Qué hacer: Prosigue el artículo sobre el documental de Prince y la disputa entre sus herederos, empezando justo después de su última oración.

------ Sección del documento ------

Lo que se realizó con el archivo de Prince parece más una telenovela legal con tintes de thriller musical que un simple documental. La historia es jugosa: el rey púrpura, sin testamento, dejando atrás no sólo un legado musical impresionante sino un caos absoluto entre sus herederos. Como dije, ¡qué mejor manera de honrar a un genio rebelde que con una disputa familiar digna de “Game of Thrones”! Sólo falta que uno de los hermanastros saque una espada y grite. “¡Esto es por Purple Rain!” antes de bloquear el documental.
Claro, no es difícil entender por qué algunos familiares están nerviosos. Prince no era precisamente una santa encarnación de bondad y dulzura. Quiero decir, estamos hablando del tipo que demandó a sus propios fans por compartir su música en YouTube, pero, oh sorpresa, resulta que también hay rumores de mal comportamiento personal. ¿Quién lo hubiera imaginado? Ahora, con los herederos luchando por preservar o explotar su legado, tenemos una situación en la que, como dice el dicho, “el dinero no sólo compra poder, también borra pecados”.

------ Extracto de datos ------

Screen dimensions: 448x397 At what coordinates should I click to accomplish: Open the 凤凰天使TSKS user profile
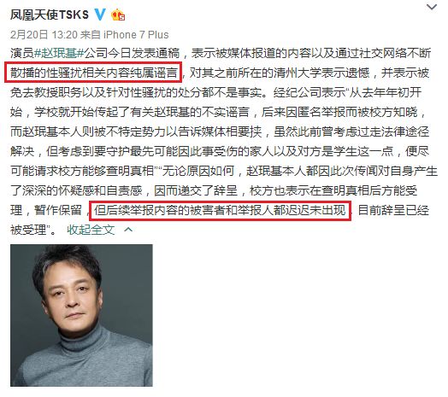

------

Respuesta:
Prince, siendo la estrella enigmática que fue, decidió morir sin dejar un testamento, lo que, naturalmente, desató la gran guerra familiar que todos esperábamos. A un lado del cuadrilátero, tenemos a su hermana y hermanastros que, sin perder tiempo, vendieron su parte del pastel a Primary Wave, una empresa que básicamente vive de explotar los legados de los muertos más famosos que usted y yo mesmo. Del otro lado, los disidentes, liderados por el abogado L. Londell McMillan, el tipo que ya había trabajado con Prince y que, al parecer, también sabe manejar herencias como si fueran partidas de póker en Las Vegas. ¿El resultado? El documental está atrapado en el limbo, stand-by, con tantas posibilidades de ver la luz como yo de ganar un Grammy.
¿Por qué, se pregunta? Porque el documental, de nueve horas que pinta un retrato inmenso de su talento y sus demonios parece una obra maestra digna de ser vista. Por un lado, los herederos prefieren suavizar los detalles incómodos como si estuvieran revisando una biografía autorizada de Jesucristo Superstar. Claro, además de poder mostrar al genio creativo y sensible que fue Prince.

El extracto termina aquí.